Dr. Subha Ramani, a professor of Health Professions Education at the IHP, plans to expand the focus of the Association for Medical Education in Europe (AMEE) during her tenure as its new president.

Embracing and being respectful of different cultures, and bringing an interprofessional lens, are two of the main goals on which Dr. Subha Ramani will focus as the new president of the Association for Medical Education in Europe (AMEE). 

Ramani, an adjunct professor in the Department of Health Professions Education since 2017, a physician at Brigham and Women’s Hospital, and an associate professor of medicine at Harvard Medical School, is the first president outside of Europe and the United Kingdom to lead the organization in its 50-year history.  

At the IHP, she teaches qualitative methods to PhD students and developed a new doctoral elective on Cultural and Global Perspectives in Health Professions Education with BA White, an associate professor. 

“I'm very conscious of the fact that I was born and raised in South Asia,” said Ramani, who has lived in the United States for more than 20 years. “Having a perspective of being from a different part of the world, I hope being president can have a ripple effect on how we can be more understanding and welcoming as health professions educators and rejoice in diverse perspectives.”  

When she was nominated and selected to join the organization’s executive committee six years ago, the committee comprised of one North American and one Australasian (Asia, Australia, and New Zealand) board member. But it was during participation in workshops and projects with members around the world over the past two or three years that she saw how having a wide variety of voices is advantageous. 

“There were people from Australia, Indonesia, Thailand, Japan, Singapore, and China as well as from the U.S., Canada, and Europe,” she said, noting that AMEE’s membership has grown to incorporate people from more than 90 countries. “It was an illuminating time, seeing that everyone has the same educational challenges no matter where they are. It’s really about developing a better understanding and being respectful of multiple cultures. It’s all of us together.”

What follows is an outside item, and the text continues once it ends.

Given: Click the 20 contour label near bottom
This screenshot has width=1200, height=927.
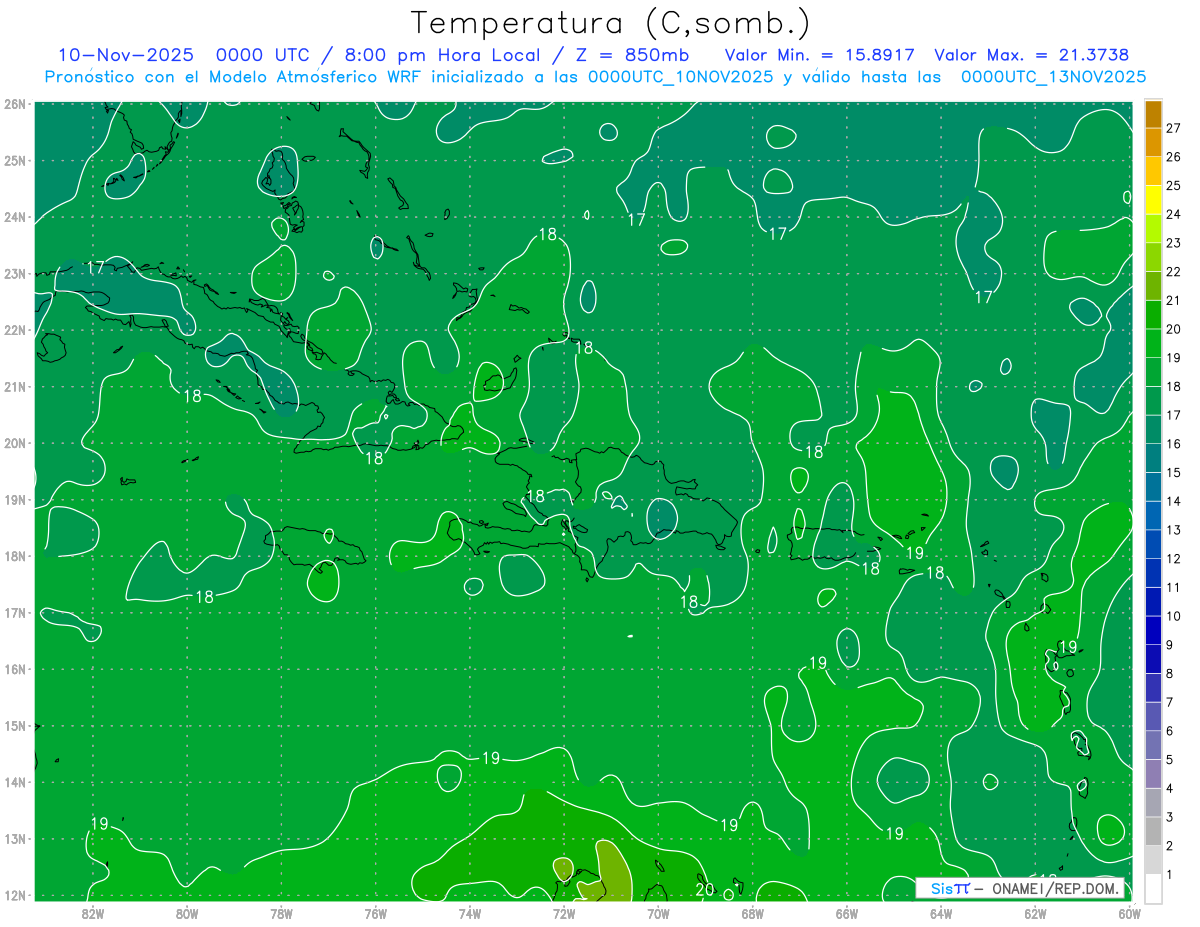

That representation, she believes, can expand into the even larger world of equity and diversity. “The organization is going to have to start thinking more deeply about that, what initiatives it should be engaged in, to call itself a truly global entity,” said Ramani, whose term as president runs into 2025. “It’s about raising the consciousness that we need to be inclusive and respectful to each other, and to walk a mile in the other person's shoes, so to speak.” 

Despite having the word “medical” in its name, AMEE as part of its mission incorporates health professions education, meaning workers from across the care spectrum. And despite Europe in its name, the organization is truly global. Applying a more team-based approach is something she wants to apply after seeing it successfully implemented at the MGH Institute.

“My interaction at the IHP is what has raised my awareness of us needing to be more interprofessional,” she said. “As physicians, we're constantly engaging with nursing staff, social service staff, therapy staff, and pharmacy staff,” she said. “So, you're learning with them all the time and it's ingrained to say, ‘I need to ask my nursing colleague this question’ or ‘I need to go in to talk to the patient with them’. The IHP has really helped me in that.” 

In addition to taking the reins as a new president, Ramani also is working with the organization’s new CEO, something she sees as a turning point. “This is a time of creating a new direction that we have to forge together, while preserving the best of the old traditions,” she said. “I look at it as how I can contribute to the mission and make a difference because the more people around the table, the more diverse the perspectives can be.”